Eu entrei para a Função Pública como professor em Outubro de 1974, com licenciatura, ganhava 5500$00 (27,5 euros), estava a 400 Km da casa dos meus pais e pagava 2200$00 (11 euros) de pensão completa, sobrava-me 3300$00 (16,5 euros) para tudo o resto.

Tentei alguns empregos privados (havia trabalhado num antes da malfadada tropa da altura, vários anos, com guerra pelo meio), mas nem sempre se consegue algo de que se goste e se adeqúe ao que sabemos fazer. Quando nos iniciamos e gostamos do que fazemos porquê andar sempre a mudar.
E no meu caso, os privados eram (e são) muito poucos comparativamente com o sector público da educação.
Assim andei vários anos por 17 escolas desde o Alentejo à Beira-Baixa, com a casa às costas (a mala de cartão na mão onde levava tudo o pouco que tinha), sem carro do serviço nem subsídio de casa nem férias nas Caraíbas.

Na altura tinha-se a segurança máxima no emprego desde que se pertencesse aos quadros, o que só se conseguia por vezes ao fim de 15, 20 anos ou mais, dependendo dos casos.
Sempre fui gozado pelos meus amigos pelo que ganhava, uma miséria comparativamente com o que eles ganhavam no privado.

Em 1988 ganhava apenas 86000$00 (430 euros), um amigo muito próximo, apenas com o secundário e a frequência do 1.º ano da Faculdade, vendedor comercial de uma média empresa, ganhava mais do dobro e (ele sim) tinha carro da empresa no qual íamos para a praia aos fins-de-semana.

Só o novo SRFP de Cavaco Silva melhorou a minha situação, e a de muitos outros. Passados estes 20 anos incomoda muita gente uma certa paridade com o privado, digo uma certa paridade porque não se pode comparar o incomparável:
na FP deixou de haver segurança (os contratados, cada vez mais, estão como os do privado;
os dos quadros têm o quadro de excedentários à espreita, logo, uma redução de 50% de salário e a rua a curto prazo, tal como os do privado que são indemnizados.
Portanto, calemo-nos com a ''segurança''.

A função Pública, com 575 mil (ver os números do INE,- não os 700 mil de que teimosamente se continua a falar nos «media», gostava de saber porquê), tem a mais elevada taxa de habilitações, licenciaturas, mestrados e doutoramentos (universidades e não só) por via de 145 mil professores, dos vários milhares de médicos, de enfermeiros e de quadros superiores, portanto não comparável com o privado.

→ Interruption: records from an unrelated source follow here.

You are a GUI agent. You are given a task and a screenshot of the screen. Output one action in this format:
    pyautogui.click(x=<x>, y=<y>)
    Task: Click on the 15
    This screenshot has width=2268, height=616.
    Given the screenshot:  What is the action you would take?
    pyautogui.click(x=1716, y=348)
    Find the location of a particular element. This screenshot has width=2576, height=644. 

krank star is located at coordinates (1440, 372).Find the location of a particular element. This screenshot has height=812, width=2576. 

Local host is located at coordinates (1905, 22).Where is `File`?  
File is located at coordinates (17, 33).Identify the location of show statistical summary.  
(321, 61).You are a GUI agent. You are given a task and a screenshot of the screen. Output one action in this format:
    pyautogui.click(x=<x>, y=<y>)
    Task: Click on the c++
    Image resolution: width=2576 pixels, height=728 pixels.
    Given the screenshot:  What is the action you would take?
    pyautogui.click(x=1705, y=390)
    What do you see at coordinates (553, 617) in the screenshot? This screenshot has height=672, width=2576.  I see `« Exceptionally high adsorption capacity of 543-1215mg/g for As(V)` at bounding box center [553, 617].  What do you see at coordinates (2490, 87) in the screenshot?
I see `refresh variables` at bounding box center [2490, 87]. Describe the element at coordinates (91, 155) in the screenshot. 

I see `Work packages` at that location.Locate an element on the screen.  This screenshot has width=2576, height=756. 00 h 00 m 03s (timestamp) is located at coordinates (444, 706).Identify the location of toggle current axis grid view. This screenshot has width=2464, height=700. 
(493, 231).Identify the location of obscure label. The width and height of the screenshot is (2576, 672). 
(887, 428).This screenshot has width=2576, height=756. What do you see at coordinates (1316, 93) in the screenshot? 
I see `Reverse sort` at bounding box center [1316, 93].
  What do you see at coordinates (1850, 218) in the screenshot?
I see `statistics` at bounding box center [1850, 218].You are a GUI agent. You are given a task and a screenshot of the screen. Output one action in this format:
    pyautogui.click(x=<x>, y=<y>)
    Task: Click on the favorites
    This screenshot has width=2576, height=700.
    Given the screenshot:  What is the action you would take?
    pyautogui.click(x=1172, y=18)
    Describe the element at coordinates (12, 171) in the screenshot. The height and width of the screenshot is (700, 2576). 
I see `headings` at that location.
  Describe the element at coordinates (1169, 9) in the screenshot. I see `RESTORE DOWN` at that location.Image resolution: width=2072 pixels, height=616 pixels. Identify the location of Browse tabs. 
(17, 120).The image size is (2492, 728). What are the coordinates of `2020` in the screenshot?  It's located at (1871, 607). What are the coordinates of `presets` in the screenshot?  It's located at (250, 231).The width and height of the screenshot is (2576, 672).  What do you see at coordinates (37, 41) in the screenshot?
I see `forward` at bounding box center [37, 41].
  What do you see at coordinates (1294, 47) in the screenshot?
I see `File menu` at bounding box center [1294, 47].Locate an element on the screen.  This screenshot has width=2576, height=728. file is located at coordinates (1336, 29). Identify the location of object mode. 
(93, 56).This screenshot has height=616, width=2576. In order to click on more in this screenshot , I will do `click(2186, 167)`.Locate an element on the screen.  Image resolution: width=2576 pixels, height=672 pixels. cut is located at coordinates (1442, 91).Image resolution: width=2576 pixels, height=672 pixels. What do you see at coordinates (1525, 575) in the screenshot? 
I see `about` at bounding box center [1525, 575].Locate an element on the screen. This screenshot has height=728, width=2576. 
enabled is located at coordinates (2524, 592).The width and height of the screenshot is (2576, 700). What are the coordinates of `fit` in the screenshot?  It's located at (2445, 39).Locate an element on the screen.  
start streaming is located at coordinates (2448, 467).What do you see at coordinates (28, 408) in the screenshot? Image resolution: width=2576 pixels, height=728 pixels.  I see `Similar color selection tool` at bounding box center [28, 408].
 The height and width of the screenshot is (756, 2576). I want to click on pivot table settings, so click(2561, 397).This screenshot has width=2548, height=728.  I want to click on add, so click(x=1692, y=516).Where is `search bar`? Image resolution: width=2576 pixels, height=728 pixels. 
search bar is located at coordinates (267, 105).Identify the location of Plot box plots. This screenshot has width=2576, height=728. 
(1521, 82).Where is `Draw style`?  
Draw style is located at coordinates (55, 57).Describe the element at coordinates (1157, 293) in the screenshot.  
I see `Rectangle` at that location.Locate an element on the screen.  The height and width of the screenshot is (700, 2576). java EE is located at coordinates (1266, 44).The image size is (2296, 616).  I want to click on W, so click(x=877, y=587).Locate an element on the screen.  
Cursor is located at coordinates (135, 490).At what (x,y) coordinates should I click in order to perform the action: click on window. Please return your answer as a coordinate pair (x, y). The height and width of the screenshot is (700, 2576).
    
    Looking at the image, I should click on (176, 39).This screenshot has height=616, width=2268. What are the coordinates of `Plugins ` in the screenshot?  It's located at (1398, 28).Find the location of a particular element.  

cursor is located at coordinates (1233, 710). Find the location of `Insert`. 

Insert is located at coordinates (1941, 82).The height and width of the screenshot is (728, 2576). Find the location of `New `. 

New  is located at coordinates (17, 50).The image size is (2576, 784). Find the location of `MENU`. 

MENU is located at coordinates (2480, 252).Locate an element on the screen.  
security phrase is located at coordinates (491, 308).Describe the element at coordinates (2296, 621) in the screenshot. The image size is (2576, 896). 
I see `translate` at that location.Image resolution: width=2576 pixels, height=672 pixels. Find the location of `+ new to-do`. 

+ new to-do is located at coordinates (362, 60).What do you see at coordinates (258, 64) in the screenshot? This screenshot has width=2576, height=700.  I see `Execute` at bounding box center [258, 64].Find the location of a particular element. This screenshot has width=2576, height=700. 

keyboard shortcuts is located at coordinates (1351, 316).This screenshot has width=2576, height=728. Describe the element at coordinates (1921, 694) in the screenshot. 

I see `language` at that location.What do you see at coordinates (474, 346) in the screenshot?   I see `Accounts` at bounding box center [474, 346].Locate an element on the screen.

Os vencimentos, pela via das reduções a que os privados se safaram, estão hoje abaixo dos privados, mas continua a narrativa da segurança e dos ordenados superiores.

Afinal, quem põe público contra privado Helena?
.


De .Vejam, pensem e façam qq coisa ... a 18 de Outubro de 2011 às 17:20
Vejam quanto ganham (é verdade!):

G.N.R..................€ 800,00 - Para arriscar a vida.

Bombeiro.............€ 960,00 - Para salvar vidas.

Professor.............€ 930,00 - Para preparar para a vida.

Médico................€ 2.260,00 - Para manter a vida.

Deputado..............€ 6.700,00 - Para nos lixar a vida.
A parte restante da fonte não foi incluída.